Besides I have dyscalculia and still confuse finger numbers but that never has been more than a nuisance (I frequently write them wrong). The only issue is if one truly does not understand them.

Don't want to argue but sometimes I just get baffled from what I read here...is the reality we live in really that different?


Well... Outo, yes, it is different. From your comments, it simply just doesn't sound like you have taught piano. I don't underestimate kids because I want to. In fact, I overestimate them most of the time because I have just started teaching and am finding out that a lot of things we take for granted after playing music for a long time, needs to be explained. I end up with some frustrated students, but I'm learning. It might look like something simple, but it is not simple if you want to teach it from the point of view of being able to read the notes, read the rhythm, and play it with proper fingering, and gracefully as well. The girl doesn't know her way around the keyboard yet, and a piece like this that is not in 5-finger C position requires jumping around the piano and I can already imagine her getting lost. Teaching someone a single tune by fumbling around on a piano to find the notes by ear or by copying someone else do it is completely different from teaching someone to read music bottom up. Here is a black note with a stem. Here is a white note with a stem... This is middle C. Now find middle C on the piano. With this girl, even though she is 10, when I taught her hot cross buns in the first lesson.. she kept playing the "one a penny" part twice as fast as the rest of the song. And I tried, believe me, modeling what she was doing, modeling the correct way, clapping, counting. Nope. She is a dancer too, so I thought rhythm would be easier for her, but it hasn't proved to be the case.

I'm teaching another girl who has been in Yamaha for two years. She can play do-re-mi and probably a lot of other things, but she didn't know where middle C is on the staff, couldn't read a lick of music, so today we learned steps (2nd) which go from line to space or space to line, and skips (interval of a third), which go from line to line or space to space.
The first piece is Yankee Doodle. You would be surprised how difficult it is, even after being taught steps and skips. They go down instead of up, or they step instead of skip. Do-Re instead of Do-Mi for example. or C-D instead of C-E if that's the way you know it.
She already knows how to play Yankee Doodle, by ear, because she is musical and because the method that they use in Yamaha encourages that. But I am teaching her new skills because I want her to be able to read music. Reading music is like learning another language. For most of the kids I've encountered thus far, it does not just come.

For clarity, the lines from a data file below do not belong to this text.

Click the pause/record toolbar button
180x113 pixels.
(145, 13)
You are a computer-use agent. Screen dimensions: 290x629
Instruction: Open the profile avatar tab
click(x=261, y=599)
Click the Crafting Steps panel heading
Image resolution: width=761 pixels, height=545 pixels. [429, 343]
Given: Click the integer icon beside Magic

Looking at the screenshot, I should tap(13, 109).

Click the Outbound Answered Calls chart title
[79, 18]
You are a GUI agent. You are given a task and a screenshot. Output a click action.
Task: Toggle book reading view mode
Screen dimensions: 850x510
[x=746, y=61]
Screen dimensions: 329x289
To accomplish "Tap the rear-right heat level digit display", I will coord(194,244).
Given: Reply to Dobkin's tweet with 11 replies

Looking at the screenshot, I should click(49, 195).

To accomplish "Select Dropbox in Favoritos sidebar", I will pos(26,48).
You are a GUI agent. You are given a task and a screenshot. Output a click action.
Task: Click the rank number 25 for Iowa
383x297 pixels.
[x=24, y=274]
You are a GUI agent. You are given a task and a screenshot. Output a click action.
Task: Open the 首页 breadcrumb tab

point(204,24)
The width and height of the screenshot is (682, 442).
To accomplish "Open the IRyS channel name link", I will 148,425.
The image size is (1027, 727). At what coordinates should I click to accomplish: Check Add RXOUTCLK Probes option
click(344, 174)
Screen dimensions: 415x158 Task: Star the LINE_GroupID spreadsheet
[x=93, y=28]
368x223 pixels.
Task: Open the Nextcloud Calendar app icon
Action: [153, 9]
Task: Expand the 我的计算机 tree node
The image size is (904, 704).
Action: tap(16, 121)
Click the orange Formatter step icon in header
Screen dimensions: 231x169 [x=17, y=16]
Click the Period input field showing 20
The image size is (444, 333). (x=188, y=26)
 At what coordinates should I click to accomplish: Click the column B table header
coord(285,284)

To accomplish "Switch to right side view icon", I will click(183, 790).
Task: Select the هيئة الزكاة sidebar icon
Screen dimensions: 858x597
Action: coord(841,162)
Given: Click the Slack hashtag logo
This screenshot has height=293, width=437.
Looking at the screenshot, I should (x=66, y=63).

You sound like you are talking about another method that maybe is closer to what Yamaha does. I don't disagree with such a method, but I have another student that has been in Yamaha for four years, and cannot read music either. She has a wonderful ear, can transpose, real cool stuff, but her parents want her to read music, so here I am. Eventually, they'd like her to be able to play for church, to accompany, and that requires good sight-reading skills, if someone calls a hymn and nobody knows how to sing it.

Last edited by hello my name is; 02/17/17 12:04 AM.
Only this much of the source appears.